Objective To observe the change of peripheral blood CD34+ cell level in patients with acute cerebral infarction, and explore its relationships with cerebrovascular risk factors,neurological function and carotid artery intima-media thickness (IMT). Methods The 45 patients with acute cerebral infarction (onset within 72 h) (infarction group) and 27 patients with cerebr ovascular risk factors but without cerebral infarction (high-risk group) were chosen for the study. The cerebrovascular disease risk factors including history of alcohol abuse, smoking, coronary heart disease, hypertension, diabetes, abnormal levels of serum triglycerides, total cholesterol,low-density lipoprotein cholesterol (LDL-C), and high density lipoprotein cholesterol (HDL-C) were recorded in all subjects. The peripheral blood CD34+ cell levels were measured by flow cytometry.The correlations of peripheral blood CD34+ cell level with cerebrovascular disease risk factors were analyzed. The neurological function and carotid artery IMT were recorded in infarction group, and the correlations of peripheral blood CD34+ cell level with neurological function and carotid artery IMT were analyzed.
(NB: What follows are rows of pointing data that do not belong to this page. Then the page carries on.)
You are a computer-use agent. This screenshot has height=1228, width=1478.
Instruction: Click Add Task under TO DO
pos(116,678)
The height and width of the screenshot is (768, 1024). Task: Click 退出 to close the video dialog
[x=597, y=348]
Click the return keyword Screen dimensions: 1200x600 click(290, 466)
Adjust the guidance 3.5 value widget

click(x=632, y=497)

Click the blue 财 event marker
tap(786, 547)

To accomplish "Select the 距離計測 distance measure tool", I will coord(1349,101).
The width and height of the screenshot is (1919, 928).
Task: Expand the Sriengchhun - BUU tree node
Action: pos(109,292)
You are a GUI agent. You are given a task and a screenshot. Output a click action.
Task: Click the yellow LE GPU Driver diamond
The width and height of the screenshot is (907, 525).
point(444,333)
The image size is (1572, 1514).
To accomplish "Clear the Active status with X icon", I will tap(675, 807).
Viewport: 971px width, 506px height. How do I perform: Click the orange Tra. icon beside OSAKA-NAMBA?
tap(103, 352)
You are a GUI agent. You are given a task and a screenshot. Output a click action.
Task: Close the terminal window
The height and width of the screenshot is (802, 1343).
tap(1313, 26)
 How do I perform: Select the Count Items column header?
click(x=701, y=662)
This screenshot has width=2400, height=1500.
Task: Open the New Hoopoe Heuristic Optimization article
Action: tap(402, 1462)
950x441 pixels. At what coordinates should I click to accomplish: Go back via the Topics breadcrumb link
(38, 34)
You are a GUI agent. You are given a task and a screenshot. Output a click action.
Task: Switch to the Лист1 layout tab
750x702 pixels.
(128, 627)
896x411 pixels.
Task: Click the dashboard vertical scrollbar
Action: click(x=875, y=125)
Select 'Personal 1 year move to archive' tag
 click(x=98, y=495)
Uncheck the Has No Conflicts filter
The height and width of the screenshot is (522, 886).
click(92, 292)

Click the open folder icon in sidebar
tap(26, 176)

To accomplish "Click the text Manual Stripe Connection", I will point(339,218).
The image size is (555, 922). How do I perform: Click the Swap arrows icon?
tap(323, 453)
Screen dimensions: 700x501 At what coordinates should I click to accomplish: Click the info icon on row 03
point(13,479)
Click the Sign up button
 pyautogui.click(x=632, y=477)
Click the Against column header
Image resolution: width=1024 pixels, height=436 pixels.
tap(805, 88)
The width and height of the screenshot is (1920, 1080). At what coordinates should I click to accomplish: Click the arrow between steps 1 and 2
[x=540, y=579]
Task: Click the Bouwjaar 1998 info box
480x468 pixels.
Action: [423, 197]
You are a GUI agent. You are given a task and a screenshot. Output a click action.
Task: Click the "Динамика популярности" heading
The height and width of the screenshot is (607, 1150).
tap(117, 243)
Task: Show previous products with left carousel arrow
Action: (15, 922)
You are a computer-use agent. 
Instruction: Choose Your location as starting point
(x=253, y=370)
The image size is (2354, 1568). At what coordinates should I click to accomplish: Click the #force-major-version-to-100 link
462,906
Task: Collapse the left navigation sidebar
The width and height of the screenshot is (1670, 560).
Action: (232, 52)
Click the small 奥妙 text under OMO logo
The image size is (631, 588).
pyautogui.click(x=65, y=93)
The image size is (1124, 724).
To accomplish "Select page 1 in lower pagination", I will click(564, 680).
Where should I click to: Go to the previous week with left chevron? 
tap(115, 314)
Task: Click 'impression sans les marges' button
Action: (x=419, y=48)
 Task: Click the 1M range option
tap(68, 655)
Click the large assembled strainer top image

Results (1) The peripheral blood CD34+ cell level was significantly negatively correlated with coronary heart disease, hypertension, diabetes and LDL-C level (r =- 0. 749,-0. 717, - 0. 688, - 0. 764, all P＜0. 01) ; (2) Multiple linear regression analysis showed that peripheral blood CD34+ cell level was an independent relative factor of acute cerebral infarction (P＜0.05); (3) The peripheral blood CD34+ cell level was lower in infarction group than in high-risk group, and was significantly negatively correlated with neurological deficit score (r=-0. 721, P＜0.01) and carotid artery IMT (r= -0. 695, P＜0. 01). Conclusions Peripheral blood CD34+ cell level could be an independent relative factor of acute cerebral infarction; The peripheral blood CD34+ cell level is significantly negatively correlated with neurological function and carotid artery IMT in patients with acute cerebral infarction; And it can be used as cytological marker which reflect early vascular endothelial function in patients with ischemic stroke.